## [TEXT UNDER STUDY]
General Description of the Center

In June of 2004, we established a new Center for Children’s Environmental Health and Disease Prevention Research with support from the U.S. Environmental Protection Agency and the National Institute for Environmental Health Sciences. Our Center addresses the concerns of a community living in the Tar Creek Superfund site of Oklahoma — an area highly contaminated by metals (lead, cadmium, iron, manganese, and others) in mining waste and populated by many residents of Native American descent. Our overall goal is to take a highly innovative and integrated approach to addressing a "real world" problem, i.e., the potential of the mixtures of metals that are present in "chat" (mining waste) to interact with each other in terms of exposure, absorption, dose, and adverse effects on the development of children (see Center Organizational Chart and Conceptual Model of Research Integration).

Our Center is pursuing four Research Projects with the support of four Cores.

## [ACTIVITY 1]
List every metal that the center description names as a contaminant in the mining waste.
## [ACTIVITY 2]
Continue the center description from its final sentence about the four Research Projects and four Cores.

## [THE DATA]
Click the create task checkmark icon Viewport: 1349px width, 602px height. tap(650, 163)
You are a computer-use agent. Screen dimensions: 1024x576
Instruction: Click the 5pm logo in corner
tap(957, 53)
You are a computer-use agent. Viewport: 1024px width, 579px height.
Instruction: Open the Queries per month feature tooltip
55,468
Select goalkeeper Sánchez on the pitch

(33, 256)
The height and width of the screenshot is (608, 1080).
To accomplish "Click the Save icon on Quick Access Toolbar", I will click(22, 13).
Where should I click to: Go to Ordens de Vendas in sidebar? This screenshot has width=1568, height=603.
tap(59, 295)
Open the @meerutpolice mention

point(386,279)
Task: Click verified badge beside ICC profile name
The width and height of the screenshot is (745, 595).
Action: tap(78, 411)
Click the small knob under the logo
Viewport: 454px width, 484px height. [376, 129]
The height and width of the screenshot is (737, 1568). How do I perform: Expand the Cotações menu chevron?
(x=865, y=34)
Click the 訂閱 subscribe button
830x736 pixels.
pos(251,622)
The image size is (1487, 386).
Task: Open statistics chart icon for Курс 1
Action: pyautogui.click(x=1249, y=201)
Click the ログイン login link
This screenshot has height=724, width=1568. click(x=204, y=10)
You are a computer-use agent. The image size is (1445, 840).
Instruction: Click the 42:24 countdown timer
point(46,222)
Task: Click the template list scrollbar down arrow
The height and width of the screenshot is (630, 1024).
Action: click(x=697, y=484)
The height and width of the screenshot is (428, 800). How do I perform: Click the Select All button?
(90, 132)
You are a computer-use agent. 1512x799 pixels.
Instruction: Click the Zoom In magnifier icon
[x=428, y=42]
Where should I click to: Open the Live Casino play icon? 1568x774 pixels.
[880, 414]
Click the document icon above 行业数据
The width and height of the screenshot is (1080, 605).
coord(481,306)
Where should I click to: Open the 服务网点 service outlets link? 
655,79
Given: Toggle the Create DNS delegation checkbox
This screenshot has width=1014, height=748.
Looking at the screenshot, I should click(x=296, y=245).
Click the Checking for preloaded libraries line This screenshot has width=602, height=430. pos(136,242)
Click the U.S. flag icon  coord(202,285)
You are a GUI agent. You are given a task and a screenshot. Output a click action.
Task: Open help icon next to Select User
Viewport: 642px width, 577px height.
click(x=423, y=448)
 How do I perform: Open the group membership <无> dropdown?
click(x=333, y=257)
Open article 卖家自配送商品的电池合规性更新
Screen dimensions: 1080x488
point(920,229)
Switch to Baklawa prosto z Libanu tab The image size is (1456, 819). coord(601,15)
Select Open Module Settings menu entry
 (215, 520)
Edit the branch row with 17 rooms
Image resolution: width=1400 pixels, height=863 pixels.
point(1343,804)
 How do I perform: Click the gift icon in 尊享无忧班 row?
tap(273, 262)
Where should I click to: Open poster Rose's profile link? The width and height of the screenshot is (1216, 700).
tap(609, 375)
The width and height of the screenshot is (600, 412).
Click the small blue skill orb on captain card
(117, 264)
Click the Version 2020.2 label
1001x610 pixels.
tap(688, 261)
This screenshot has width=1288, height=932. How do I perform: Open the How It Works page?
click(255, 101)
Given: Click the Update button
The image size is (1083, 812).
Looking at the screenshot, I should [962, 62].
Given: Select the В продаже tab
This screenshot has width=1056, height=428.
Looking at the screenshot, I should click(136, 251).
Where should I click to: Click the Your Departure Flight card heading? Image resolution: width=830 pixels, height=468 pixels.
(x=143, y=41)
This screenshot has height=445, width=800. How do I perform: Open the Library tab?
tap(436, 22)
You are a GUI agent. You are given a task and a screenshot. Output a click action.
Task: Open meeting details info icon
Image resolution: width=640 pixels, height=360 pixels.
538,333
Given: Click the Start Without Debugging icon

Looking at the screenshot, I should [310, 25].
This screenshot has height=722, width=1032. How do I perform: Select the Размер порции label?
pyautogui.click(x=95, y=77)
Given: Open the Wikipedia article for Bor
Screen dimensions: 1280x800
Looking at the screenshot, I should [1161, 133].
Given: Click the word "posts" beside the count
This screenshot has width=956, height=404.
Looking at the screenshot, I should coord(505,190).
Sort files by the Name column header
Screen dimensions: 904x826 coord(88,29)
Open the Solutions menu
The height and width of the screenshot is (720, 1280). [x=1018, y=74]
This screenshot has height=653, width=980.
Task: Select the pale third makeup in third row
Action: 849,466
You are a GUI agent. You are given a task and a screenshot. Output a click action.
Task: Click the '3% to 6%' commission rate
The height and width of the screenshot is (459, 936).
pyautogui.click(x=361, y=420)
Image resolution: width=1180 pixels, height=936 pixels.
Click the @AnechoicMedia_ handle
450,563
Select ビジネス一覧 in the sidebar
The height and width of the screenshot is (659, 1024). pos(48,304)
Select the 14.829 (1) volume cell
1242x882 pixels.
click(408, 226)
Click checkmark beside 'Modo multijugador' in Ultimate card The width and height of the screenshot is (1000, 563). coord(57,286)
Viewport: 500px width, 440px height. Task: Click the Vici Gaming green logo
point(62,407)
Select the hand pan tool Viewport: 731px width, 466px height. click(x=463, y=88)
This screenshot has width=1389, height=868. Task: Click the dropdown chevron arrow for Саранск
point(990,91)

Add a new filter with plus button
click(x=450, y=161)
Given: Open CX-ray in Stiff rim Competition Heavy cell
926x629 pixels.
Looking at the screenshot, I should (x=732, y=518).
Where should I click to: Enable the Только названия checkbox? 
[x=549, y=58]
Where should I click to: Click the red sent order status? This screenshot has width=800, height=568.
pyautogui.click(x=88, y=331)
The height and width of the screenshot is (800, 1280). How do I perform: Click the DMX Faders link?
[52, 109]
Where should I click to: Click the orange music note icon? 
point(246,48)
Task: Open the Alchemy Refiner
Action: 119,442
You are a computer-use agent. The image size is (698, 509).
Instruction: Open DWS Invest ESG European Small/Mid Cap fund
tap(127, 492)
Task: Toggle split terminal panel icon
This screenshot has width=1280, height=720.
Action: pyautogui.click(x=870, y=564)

## [TASK ANSWER 1]
Lead, cadmium, iron, manganese

## [TASK ANSWER 2]
Project 1 is a community-based participatory epidemiologic study that examines biological markers of fetal and early childhood exposure to metals (lead, manganese, cadmium, and iron), their impact on measures of mental development, and their response to a quasi-experimental randomized trial of nutritional and behavioral interventions.

Project 2 is assessing the utility of size fractionation and sequential extraction studies for characterizing chat, conducting a nested case-control study of the determinants of high versus low burdens of metals amongst children participating in Project 1, and producing standardized "homogenized chat" for Projects 3 and 4.

Project 3 is investigating the expression of binding and transporter molecules for metal transport and the corresponding pharmacokinetics of metals from the lung and gut to the blood, CNS and other organs as they relate to pregnant rats and their weanlings.

Project 4 is examining the effect of pre- and neo-natal exposure to metals on neurochemical changes and neurobehavioral outcomes in rats. The effect of simple mixtures of metals is being compared with the effect of "homogenized chat" in both Projects 3 and 4.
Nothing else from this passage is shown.